## Consignes:
Répondez à ces questions à l'aide du texte fourni.
1. À quelle valeur faut-il régler la mise à l'échelle de l'ordinateur au moment d'ajuster les tailles de police entre maquette et CSS ?
2. Quel attribut HTML est cité pour un bouton ou un champ de formulaire inactif ?
3. Quel exemple les WCAG donnent-elles pour un texte purement décoratif ?

## Texte fourni:
━━━━━━━━━━━━━━━━━━━━

Afin d’éviter d’avoir une vision faussée et de croire qu’on utilise des points alors que ce sont des pixels, on ira modifier la valeur dans les préférences dans les menus « Préférences » puis « Unités et règles » puis « Unités », « Type » et enfin « Point » (à transformer en « Pixel »).
Par ailleurs, les ordinateurs ont aujourd’hui tendance à avoir, de plus en plus, des résolutions folles malgré des petits écrans (full HD sur un écran de 13 pouces par exemple). Il est alors possible (et souvent recommandé) d’agrandir la mise à l’échelle dans les paramètres de son système d’exploitation et de la régler sur 125% par exemple. De cette façon, les éléments sont moins petits à l’affichage. Cependant, cela fausse complètement le parallèle entre la maquette sous Photoshop et le navigateur. On veillera donc à régler la mise à l’échelle de l’ordinateur à 100% au moment de réaliser les ajustements de tailles de police entre maquette et CSS.
Exception 2 : le texte décoratif
Il n’y a aucune exigence de contraste pour les textes décoratifs :
- Les textes qui font partie d’un composant d’interface utilisateur inactif comme, par exemple, un bouton ou un champ de formulaire avec un attribut HTML
disabled
; - Les textes purement décoratifs : textes qui n’apportent aucune information, qui sont là pour décorer comme une image le ferait, qu’on pourrait retirer sans que cela nuise à la compréhension du contenu. Les WCAG donnent pour exemple la couverture d’un dictionnaire avec des mots très clairs, en transparence, utilisés comme fond ;
- Les textes qui ne sont visibles pour personne : cela fait sans doute référence à cet ancien temps où on a pu écrire du texte blanc sur blanc à destination des moteurs de recherche… ;
- Les textes qui font partie d’une image (voire même d’une photographie) qui contient un autre contenu significatif. Cette phrase un peu alambiquée signifie que le texte qui se trouverait un peu par hasard dans une image (par exemple, un panneau de rue dans une photographie) n’est pas concerné par la règle de contraste.

━━━━━━━━━━━━━━━━━━━━

## Matériel fourni:
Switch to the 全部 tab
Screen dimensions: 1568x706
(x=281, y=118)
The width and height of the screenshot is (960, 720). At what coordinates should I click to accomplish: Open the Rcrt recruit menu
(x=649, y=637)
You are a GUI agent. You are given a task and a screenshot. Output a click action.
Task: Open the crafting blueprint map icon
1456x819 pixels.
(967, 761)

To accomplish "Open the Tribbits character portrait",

━━━━━━━━━━━━━━━━━━━━

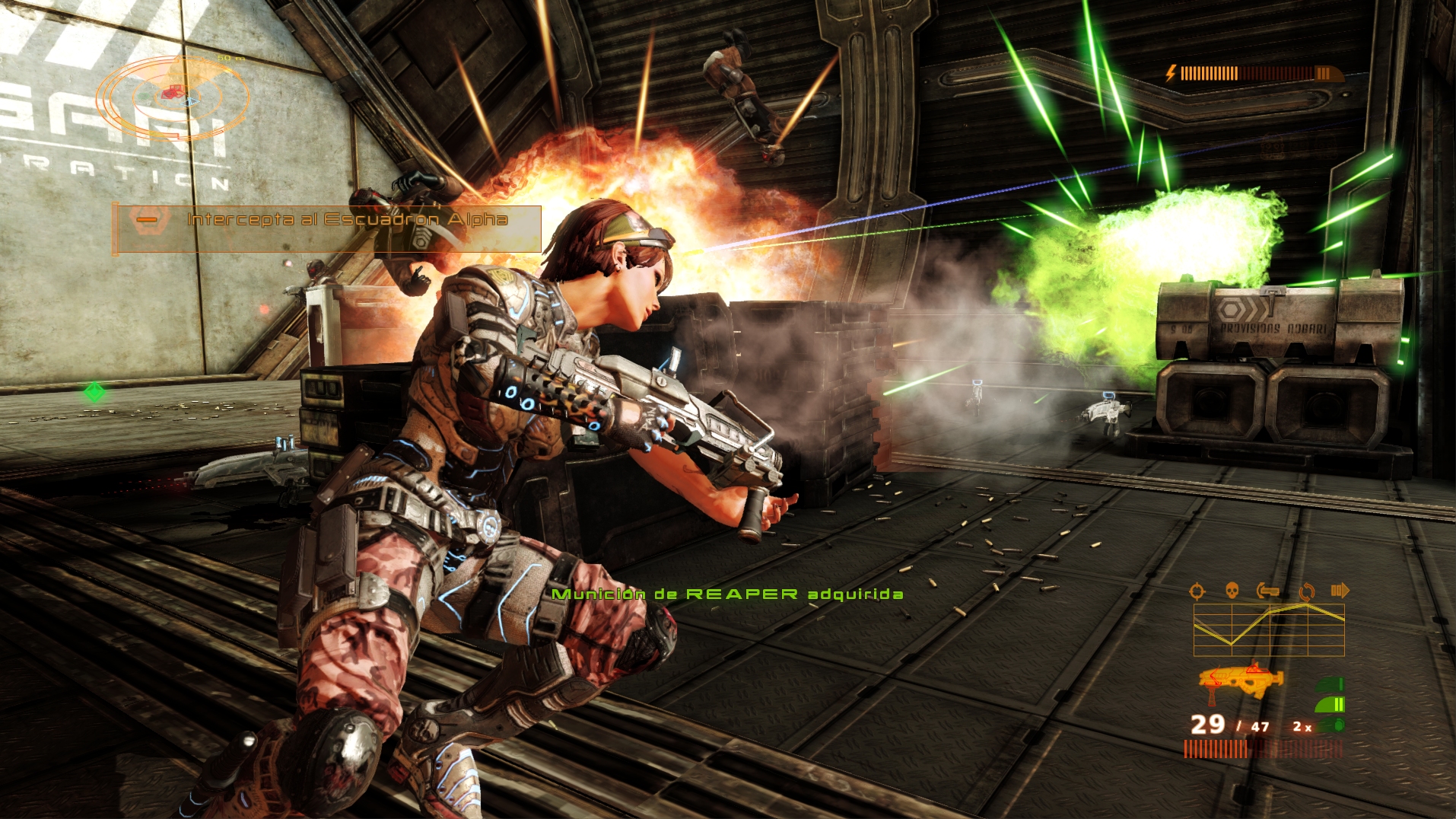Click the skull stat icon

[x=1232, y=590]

━━━━━━━━━━━━━━━━━━━━

## Corrigé:
1. Il faut régler la mise à l'échelle de l'ordinateur à 100 %.
2. L'attribut HTML cité est disabled.
3. Les WCAG donnent l'exemple de la couverture d'un dictionnaire avec des mots très clairs, en transparence, utilisés comme fond.